Ken Pisi and Ahsee Tuala are used to leading the Saints’ dressing room victory songs, but this week they brought their talents to a Northampton hospital.
The Samoan duo, both crowd favourites at Franklin’s Gardens, visited the charity’s adolescent unit after training on Wednesday and taught patients a traditional Māori haka – the war dance performed by the New Zealand rugby team before every international match.
They performed for the boys and girls of St Andrew's child and adolescent mental health service, based in FitzRoy house.
The unit cares for teenagers aged 13 to 18 with complex mental disorders, such as severe emotional and behavioural difficulties, intellectual disabilities, mental illness and autistic spectrum disorders.
28-year-old winger Pisi spoke to patients about the importance of spiritual and physical wellbeing.
He said: "Meeting all of the patients at St Andrew’s was a real pleasure for Ahsee and I.
“It’s certainly eye-opening to come down here and see first-hand some of the issues that they are dealing with on a daily basis – this is an incredibly brave and strong group.
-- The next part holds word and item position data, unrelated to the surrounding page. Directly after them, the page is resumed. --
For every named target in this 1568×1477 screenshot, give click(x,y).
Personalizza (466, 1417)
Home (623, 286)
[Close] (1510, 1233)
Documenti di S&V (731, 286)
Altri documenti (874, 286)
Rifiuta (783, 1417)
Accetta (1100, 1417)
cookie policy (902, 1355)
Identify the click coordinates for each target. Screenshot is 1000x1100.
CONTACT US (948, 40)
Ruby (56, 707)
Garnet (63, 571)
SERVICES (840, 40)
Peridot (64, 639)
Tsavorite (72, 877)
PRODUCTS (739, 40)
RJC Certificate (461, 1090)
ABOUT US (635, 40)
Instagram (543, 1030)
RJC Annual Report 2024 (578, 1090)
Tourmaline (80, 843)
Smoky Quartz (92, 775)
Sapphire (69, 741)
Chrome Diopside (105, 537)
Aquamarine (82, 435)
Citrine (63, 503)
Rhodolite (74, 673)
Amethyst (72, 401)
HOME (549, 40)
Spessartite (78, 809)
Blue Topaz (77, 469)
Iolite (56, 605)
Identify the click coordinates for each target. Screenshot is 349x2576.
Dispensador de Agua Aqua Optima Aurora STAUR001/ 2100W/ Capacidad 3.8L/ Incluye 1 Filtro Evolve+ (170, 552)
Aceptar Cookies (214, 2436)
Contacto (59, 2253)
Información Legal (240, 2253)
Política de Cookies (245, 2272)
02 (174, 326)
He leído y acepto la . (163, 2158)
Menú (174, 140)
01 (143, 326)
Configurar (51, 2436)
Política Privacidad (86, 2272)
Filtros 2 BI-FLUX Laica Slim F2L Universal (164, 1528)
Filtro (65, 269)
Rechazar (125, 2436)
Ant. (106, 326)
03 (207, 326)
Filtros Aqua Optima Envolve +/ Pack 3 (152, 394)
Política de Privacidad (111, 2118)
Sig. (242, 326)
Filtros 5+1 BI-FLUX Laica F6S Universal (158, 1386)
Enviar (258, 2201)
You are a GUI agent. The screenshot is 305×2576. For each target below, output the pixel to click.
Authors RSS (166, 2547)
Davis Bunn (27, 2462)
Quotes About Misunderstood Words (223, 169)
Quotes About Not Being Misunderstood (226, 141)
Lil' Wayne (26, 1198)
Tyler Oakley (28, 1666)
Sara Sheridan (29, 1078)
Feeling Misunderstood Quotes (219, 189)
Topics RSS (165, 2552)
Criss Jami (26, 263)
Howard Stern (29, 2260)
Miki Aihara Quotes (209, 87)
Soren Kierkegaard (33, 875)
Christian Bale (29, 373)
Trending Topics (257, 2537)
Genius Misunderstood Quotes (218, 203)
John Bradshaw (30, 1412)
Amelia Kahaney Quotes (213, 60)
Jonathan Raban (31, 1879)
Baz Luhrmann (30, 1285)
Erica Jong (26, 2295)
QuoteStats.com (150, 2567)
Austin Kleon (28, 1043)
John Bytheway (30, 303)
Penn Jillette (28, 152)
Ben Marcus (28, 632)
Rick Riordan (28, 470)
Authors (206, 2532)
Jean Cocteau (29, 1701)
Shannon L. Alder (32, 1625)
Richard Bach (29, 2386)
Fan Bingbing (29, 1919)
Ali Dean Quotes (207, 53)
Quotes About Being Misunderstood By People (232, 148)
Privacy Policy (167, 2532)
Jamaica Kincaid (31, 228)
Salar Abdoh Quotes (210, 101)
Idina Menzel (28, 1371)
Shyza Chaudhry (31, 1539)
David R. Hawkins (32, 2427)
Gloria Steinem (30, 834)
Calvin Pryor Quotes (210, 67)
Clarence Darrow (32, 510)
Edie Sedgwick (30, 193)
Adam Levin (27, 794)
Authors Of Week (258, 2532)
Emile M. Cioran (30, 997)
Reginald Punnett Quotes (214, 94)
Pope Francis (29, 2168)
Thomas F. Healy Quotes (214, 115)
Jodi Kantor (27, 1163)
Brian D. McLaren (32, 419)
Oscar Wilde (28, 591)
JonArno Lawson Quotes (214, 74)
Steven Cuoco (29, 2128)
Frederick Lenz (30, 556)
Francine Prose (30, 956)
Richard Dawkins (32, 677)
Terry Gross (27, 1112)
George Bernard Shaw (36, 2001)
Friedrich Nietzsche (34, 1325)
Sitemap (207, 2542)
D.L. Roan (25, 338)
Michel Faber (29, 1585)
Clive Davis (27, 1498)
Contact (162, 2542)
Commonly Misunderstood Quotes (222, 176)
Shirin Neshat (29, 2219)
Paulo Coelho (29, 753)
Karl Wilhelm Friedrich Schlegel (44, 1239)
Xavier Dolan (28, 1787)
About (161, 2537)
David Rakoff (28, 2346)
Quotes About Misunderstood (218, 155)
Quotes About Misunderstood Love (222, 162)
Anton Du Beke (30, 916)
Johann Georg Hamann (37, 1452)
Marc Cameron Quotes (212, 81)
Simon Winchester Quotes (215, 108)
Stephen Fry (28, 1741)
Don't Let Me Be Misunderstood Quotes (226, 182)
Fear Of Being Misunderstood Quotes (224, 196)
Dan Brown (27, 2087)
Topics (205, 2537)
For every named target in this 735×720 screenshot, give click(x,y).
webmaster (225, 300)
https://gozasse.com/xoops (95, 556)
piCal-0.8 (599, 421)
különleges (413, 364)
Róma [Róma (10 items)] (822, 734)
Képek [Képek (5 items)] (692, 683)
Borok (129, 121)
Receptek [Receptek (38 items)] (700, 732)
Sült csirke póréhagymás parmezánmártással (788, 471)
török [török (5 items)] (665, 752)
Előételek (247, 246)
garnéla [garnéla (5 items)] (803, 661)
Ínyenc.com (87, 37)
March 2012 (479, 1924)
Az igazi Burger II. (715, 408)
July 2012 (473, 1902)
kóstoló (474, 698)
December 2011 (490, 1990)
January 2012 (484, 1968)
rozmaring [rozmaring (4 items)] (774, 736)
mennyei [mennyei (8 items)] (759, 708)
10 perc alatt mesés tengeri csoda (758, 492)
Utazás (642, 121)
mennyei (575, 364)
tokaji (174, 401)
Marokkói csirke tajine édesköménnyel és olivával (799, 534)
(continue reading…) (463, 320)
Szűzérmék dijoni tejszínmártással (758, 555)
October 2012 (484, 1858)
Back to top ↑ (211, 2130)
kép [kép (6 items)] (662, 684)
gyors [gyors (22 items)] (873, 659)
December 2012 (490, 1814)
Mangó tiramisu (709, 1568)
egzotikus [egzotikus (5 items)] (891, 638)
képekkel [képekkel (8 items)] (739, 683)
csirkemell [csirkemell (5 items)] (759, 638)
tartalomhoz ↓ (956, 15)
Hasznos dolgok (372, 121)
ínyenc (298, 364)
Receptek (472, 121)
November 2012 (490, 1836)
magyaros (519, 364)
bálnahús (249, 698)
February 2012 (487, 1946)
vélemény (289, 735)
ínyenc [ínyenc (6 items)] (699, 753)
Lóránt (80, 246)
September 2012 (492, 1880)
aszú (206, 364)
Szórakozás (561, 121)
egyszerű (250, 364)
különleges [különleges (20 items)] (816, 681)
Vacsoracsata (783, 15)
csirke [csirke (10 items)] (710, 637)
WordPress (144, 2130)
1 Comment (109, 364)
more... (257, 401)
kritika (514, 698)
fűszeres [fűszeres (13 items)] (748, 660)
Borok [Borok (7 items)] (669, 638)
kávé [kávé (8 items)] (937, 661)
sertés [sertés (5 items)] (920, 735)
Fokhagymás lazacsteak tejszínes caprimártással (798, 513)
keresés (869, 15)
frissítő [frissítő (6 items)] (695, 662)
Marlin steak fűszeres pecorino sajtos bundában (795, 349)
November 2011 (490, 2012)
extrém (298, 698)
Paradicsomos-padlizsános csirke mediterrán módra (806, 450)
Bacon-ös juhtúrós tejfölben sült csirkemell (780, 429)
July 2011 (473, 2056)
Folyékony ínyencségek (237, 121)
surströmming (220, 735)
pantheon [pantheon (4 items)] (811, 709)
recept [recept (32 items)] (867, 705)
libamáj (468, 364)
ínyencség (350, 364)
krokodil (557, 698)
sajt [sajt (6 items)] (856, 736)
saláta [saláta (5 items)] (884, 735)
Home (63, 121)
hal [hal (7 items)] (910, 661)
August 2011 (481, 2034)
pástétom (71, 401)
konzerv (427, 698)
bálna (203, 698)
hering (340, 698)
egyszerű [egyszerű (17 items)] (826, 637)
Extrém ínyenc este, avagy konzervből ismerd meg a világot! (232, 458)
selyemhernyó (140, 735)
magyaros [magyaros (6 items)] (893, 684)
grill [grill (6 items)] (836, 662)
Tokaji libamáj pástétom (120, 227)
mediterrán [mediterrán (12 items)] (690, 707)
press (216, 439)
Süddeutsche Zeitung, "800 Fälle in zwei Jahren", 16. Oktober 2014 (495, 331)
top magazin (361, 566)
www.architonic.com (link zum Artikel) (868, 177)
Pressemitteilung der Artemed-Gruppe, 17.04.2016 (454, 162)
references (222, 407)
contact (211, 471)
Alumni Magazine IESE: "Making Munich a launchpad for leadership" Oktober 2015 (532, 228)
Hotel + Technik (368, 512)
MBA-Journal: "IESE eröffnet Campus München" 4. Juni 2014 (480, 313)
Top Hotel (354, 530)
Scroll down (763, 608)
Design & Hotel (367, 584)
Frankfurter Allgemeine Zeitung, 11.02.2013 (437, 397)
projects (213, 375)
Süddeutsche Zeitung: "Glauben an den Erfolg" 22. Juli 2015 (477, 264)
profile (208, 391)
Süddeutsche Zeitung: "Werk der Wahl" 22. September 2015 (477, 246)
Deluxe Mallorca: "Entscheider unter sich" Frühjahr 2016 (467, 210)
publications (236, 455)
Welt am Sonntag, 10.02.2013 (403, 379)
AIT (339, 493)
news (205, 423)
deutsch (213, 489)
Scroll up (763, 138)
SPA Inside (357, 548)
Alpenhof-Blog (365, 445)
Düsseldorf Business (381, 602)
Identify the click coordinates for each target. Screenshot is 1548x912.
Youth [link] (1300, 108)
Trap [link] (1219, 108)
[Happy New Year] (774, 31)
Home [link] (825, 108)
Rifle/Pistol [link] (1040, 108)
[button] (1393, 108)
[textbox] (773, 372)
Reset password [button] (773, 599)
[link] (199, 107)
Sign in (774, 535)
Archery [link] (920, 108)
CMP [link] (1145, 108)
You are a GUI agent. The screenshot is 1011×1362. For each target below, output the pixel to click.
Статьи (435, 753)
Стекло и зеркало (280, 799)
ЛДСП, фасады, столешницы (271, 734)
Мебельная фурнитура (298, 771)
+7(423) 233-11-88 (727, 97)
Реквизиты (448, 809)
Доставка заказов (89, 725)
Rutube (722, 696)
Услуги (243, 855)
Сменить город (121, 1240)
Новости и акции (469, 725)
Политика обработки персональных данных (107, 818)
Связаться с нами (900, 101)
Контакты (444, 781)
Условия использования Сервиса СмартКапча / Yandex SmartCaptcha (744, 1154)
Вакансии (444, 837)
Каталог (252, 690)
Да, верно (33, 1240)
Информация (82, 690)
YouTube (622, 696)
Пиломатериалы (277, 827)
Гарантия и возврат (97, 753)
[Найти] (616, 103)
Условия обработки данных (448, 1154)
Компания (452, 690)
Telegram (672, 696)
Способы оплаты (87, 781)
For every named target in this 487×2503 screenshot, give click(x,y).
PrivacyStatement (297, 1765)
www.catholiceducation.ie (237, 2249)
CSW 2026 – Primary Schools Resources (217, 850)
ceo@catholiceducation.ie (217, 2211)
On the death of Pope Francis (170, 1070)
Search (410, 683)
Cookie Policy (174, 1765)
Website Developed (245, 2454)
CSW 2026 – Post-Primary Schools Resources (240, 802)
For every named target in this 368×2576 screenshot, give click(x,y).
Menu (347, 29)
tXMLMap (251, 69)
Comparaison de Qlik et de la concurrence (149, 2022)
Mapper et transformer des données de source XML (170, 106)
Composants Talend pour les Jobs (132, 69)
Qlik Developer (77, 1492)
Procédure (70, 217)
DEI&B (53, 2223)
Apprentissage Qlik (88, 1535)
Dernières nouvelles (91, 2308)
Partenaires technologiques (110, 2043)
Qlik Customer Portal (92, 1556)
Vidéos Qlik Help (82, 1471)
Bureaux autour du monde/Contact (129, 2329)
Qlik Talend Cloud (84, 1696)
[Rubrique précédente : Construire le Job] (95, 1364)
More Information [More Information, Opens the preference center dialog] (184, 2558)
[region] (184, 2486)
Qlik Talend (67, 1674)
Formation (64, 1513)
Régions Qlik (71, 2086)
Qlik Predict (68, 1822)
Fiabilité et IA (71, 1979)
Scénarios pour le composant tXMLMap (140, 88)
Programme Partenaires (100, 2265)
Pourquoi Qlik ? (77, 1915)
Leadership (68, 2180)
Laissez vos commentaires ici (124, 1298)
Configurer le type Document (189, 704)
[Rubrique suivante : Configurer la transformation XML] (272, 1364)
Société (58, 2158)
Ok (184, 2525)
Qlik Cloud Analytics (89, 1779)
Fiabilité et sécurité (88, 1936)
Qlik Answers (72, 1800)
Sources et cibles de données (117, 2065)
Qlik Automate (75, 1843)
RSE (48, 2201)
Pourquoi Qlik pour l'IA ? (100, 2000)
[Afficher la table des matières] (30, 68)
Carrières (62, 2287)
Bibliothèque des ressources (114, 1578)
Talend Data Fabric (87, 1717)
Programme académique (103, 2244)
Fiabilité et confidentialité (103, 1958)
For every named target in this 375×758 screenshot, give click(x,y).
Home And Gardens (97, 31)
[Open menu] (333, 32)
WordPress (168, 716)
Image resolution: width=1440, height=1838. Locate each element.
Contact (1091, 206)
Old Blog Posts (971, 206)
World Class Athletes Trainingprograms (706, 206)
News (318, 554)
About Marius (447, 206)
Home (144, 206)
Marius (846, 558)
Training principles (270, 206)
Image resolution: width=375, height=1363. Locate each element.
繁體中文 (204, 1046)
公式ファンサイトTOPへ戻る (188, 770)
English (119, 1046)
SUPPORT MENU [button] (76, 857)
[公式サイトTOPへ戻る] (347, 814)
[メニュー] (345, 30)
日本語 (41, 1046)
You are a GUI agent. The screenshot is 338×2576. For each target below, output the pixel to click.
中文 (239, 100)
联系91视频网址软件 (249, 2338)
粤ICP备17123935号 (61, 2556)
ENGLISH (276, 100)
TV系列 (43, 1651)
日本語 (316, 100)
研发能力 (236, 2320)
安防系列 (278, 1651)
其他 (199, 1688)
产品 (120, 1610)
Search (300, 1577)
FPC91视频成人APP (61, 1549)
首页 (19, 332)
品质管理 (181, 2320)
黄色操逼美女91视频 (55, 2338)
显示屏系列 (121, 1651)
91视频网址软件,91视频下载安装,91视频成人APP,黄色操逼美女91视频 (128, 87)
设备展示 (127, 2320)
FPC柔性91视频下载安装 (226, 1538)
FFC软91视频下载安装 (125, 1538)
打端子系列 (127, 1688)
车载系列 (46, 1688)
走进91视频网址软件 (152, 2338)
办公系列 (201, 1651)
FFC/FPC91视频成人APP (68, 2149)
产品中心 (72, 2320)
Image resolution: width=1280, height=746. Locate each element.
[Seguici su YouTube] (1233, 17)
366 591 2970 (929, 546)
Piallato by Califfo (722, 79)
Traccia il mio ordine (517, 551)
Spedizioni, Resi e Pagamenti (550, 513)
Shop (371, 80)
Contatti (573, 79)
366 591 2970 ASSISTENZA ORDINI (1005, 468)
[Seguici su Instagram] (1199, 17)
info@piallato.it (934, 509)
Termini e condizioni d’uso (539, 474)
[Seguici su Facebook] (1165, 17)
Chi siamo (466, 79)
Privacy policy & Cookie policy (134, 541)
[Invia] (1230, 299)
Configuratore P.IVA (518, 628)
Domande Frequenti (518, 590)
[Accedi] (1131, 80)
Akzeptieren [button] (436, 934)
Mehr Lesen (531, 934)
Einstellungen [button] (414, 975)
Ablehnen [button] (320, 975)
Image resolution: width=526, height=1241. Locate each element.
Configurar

“I’m glad we could come and share some of our experiences with them as professional rugby players, and everyone seemed to really enjoy seeing a Haka up close and learning about our culture.”
The visit got the thumbs-up from the young participants, with feedback including: “I really enjoyed it, please come back soon” and “rugby is so cool, can’t wait to start playing touch rugby in my sessions.”
Nick Rayment, who works as a physiotherapist at the hospital, said: “We’d like to express our thanks to Ken, Ahsee and everyone at the Saints for making this experience possible for the kids.
“To have that level of community outreach is just fantastic and this really made the patients’ day."